Phase Ib data with Venclexta/Venclyxto in combination with MabThera/Rituxan (rituximab) in patients with relapsed/refractory CLL/small lymphocytic leukaemia (SLL) showed an acceptable safety profile and deep and durable responses, with 51% patients achieving a complete response (CR/CRi), 59% achieving marrow MRD-negativity and an overall response rate (ORR) of 86%. Data in patients achieving MRD-negativity suggested a prolonged treatment-free remission period even after Venclexta/Venclyxto treatment was stopped. [M13-365 study – Abstract P247, poster presentation Friday, 23 June, 17:15 CET].
The safety and efficacy of Venclexta/Venclyxto is also being evaluated in other blood cancers, including AML, an aggressive form of leukaemia that starts in myeloid cells, and MM, a cancer formed from malignant plasma cells.

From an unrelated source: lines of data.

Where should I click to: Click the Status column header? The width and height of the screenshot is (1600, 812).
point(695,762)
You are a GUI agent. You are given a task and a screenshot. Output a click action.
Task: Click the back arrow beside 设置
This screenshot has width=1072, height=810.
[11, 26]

In AML, Venclexta/Venclyxto has shown an acceptable safety profile in combination with decitabine or azacitidine and a high ORR of 68% in elderly patients with previously untreated AML. [Study M14-358 – Abstract S472, oral presentation Saturday, 24 June, 16:15 CET]. A further open-label phase I/II study in previously untreated elderly patients with AML showed durable efficacy with an acceptable safety profile for Venclexta/Venclyxto in combination with low-dose cytarabine. [Study M14-387 – Abstract E911 to be presented as an Eposter].

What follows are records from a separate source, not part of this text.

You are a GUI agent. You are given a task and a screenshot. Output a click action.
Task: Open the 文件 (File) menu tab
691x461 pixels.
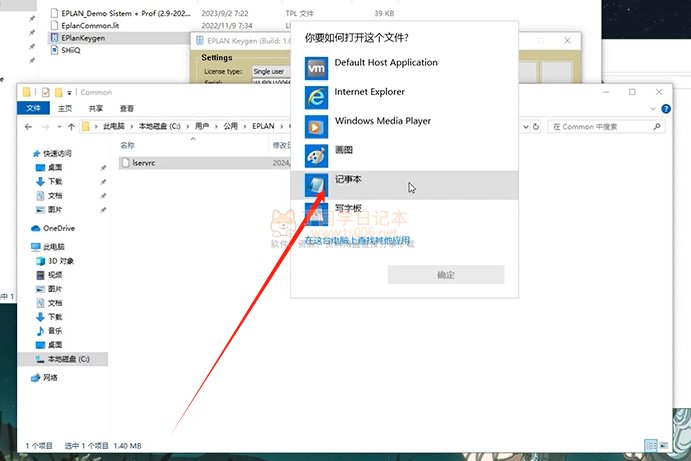pos(35,108)
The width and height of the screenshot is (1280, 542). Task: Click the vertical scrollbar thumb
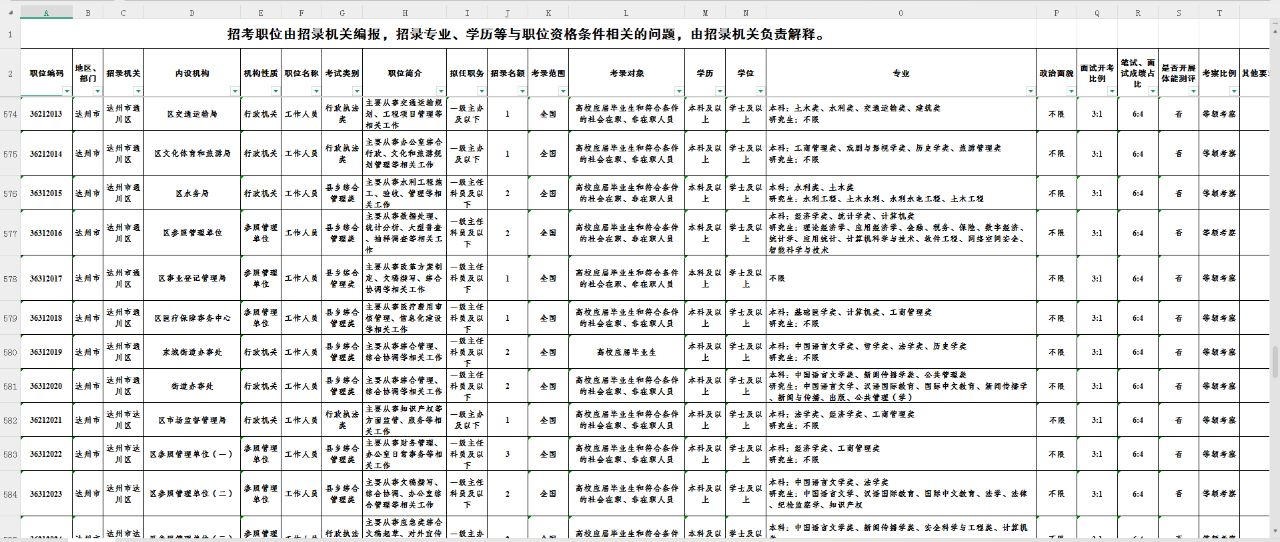click(1274, 362)
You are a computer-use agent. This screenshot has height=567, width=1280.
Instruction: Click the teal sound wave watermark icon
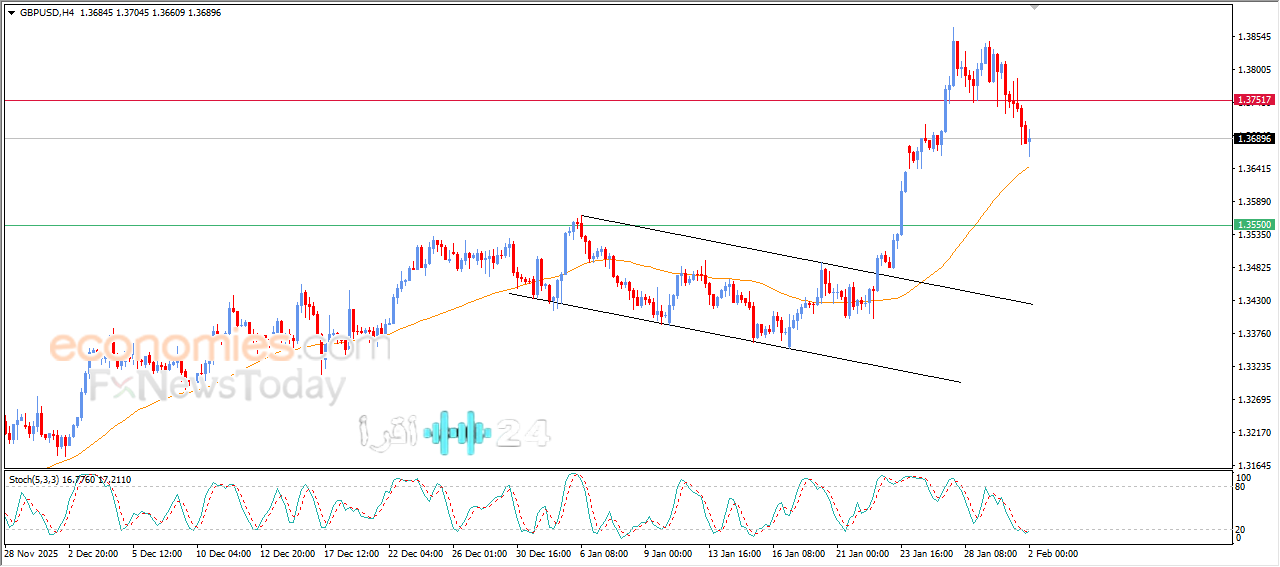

In MM, data from a phase Ib study of Venclexta/Venclyxto in combination with bortezomib and dexamethasone demonstrated an acceptable safety profile and anti-myeloma activity. When treated with Venclexta/Venclyxto, an overall response rate of 67% was achieved in patients with relapsed or refractory MM. [Study M12-901- Abstract S460, oral presentation Saturday, 24 June, 17:00 CET].
About Venclexta/Venclyxto
Venclexta/Venclyxto is a small molecule designed to selectively bind and inhibit the BCL-2 protein, which plays an important role in a process called apoptosis (programmed cell death). Overexpression of the BCL-2 protein in CLL has been associated with resistance to certain therapies. It is believed that blocking BCL-2 may restore the signalling system that tells cells, including cancer cells, to self-destruct.
Venclexta/Venclyxto is being co-developed by AbbVie and Roche. Together, the companies are committed to research with Venclexta/Venclyxto , which is currently being evaluated in phase III clinical trials for the treatment of relapsed, refractory and previously untreated CLL, along with studies in several other cancers. Venclexta/Venclyxto is commercialised jointly by AbbVie and Genentech, a member of the Roche Group, in the United States and commercialised by AbbVie outside of the United States.
About Roche in haematology
For more than 20 years, Roche has been developing medicines that redefine treatment in haematology. Today, we are investing more than ever in our effort to bring innovative treatment options to people with diseases of the blood. In addition to approved medicines MabThera/Rituxan (rituximab), Gazyva/Gazyvaro (obinutuzumab), and Venclexta/Venclyxto (venetoclax) in collaboration with AbbVie, Roche’s pipeline of investigational haematology medicines includes Tecentriq (atezolizumab), an anti-CD79b antibody drug conjugate (polatuzumab vedotin/RG7596) and a small molecule antagonist of MDM2 (idasanutlin/RG7388). Roche’s dedication to developing novel molecules in haematology expands beyond malignancy, with the development of the investigational haemophilia A treatment emicizumab.